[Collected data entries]
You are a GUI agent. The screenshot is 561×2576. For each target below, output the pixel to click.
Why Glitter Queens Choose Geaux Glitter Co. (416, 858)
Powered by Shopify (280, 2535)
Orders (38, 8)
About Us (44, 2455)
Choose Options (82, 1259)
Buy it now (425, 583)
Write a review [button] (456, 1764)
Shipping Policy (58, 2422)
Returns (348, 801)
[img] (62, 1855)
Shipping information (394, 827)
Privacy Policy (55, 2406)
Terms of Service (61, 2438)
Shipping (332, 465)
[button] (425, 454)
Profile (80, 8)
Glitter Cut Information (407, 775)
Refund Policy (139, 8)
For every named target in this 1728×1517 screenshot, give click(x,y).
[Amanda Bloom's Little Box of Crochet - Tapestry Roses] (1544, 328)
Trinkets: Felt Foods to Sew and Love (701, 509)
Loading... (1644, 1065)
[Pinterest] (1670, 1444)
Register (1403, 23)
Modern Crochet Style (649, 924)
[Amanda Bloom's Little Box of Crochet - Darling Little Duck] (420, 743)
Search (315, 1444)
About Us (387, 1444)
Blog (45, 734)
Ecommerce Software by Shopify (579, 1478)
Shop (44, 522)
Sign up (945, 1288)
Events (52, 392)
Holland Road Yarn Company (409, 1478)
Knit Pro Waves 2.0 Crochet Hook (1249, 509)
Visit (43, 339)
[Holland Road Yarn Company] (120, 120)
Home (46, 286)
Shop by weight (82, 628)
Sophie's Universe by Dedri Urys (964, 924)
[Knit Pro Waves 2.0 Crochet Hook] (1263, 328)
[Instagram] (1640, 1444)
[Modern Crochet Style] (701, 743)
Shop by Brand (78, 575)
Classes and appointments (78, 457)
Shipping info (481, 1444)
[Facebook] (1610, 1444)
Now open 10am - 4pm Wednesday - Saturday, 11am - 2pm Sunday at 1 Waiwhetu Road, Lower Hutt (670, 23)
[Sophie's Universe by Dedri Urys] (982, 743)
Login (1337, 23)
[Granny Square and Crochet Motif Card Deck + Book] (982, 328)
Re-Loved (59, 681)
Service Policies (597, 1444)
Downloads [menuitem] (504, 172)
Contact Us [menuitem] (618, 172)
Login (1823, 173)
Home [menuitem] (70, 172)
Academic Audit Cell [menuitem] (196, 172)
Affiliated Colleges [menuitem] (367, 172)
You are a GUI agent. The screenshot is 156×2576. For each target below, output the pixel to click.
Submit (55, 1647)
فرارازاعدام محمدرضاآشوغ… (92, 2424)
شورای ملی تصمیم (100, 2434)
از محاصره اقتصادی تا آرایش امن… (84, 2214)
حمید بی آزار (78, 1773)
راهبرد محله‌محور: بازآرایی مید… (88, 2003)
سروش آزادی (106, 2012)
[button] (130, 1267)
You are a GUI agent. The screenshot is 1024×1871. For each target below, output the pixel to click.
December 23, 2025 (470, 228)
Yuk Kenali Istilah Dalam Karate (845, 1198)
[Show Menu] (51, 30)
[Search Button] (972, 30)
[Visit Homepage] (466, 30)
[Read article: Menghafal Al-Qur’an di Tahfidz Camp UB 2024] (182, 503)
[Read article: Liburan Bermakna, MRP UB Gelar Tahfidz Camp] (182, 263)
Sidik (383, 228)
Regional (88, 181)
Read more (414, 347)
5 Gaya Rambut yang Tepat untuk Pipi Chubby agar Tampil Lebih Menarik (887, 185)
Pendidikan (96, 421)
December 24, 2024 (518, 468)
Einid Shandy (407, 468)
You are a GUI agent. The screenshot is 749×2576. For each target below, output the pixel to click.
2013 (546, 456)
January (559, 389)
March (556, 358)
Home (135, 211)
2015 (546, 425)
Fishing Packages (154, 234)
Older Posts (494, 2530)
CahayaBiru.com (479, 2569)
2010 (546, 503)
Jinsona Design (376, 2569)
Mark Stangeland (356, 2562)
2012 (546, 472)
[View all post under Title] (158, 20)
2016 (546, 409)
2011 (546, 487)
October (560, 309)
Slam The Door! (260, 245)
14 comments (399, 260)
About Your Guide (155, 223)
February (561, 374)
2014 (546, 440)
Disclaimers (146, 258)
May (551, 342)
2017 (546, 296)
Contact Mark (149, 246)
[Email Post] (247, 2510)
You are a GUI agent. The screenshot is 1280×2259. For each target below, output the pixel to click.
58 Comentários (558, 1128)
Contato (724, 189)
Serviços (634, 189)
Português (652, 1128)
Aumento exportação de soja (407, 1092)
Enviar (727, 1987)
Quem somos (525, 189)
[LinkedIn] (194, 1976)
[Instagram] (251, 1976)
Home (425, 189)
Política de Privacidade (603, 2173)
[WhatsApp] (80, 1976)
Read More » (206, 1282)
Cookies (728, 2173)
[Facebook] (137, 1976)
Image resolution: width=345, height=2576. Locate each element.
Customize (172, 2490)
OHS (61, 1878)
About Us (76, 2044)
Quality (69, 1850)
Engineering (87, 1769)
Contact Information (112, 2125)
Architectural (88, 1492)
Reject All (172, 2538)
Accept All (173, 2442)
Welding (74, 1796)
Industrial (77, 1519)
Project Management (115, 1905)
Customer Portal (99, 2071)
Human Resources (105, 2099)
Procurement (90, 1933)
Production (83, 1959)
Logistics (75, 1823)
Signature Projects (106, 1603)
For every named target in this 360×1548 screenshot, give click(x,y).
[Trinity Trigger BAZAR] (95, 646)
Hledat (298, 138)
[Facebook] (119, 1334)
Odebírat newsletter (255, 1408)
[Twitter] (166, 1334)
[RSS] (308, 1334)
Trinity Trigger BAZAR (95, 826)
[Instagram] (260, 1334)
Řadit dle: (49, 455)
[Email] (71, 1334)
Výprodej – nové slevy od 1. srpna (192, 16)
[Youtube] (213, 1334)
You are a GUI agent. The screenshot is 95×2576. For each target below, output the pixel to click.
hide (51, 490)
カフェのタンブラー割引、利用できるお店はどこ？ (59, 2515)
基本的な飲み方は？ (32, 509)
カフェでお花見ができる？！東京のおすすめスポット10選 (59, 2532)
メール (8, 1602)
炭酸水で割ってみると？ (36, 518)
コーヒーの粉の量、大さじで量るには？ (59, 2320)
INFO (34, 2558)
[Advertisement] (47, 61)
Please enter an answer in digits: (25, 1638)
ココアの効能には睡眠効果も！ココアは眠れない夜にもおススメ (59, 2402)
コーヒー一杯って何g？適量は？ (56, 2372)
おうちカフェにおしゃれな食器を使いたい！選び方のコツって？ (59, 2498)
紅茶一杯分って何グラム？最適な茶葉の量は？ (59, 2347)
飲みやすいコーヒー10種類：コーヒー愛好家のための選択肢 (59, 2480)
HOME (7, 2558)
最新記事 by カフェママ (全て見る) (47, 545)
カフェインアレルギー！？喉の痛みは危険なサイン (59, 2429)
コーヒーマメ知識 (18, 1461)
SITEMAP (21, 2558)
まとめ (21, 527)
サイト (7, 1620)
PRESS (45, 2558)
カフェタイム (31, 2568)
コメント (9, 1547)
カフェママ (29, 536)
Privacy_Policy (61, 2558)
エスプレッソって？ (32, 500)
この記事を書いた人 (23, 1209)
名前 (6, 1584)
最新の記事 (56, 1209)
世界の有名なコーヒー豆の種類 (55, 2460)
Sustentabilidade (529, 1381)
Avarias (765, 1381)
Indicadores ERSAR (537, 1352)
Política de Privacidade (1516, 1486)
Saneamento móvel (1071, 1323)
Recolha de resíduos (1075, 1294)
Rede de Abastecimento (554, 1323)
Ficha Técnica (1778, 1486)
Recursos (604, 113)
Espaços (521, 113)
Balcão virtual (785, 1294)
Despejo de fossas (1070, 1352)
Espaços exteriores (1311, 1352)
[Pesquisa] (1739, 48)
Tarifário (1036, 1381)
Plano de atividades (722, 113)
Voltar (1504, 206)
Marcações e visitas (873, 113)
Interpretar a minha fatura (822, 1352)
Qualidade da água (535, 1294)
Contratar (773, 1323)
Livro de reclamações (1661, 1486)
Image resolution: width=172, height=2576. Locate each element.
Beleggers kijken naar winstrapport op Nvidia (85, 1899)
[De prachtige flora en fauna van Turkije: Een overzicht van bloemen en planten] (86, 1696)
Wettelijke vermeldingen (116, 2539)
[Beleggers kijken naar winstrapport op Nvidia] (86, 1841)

## EXERCISE
Please copy each line of the records above in which the word "Amanda" can be found.

## RESPONSE
[Amanda Bloom's Little Box of Crochet - Tapestry Roses] (1544, 328)
[Amanda Bloom's Little Box of Crochet - Darling Little Duck] (420, 743)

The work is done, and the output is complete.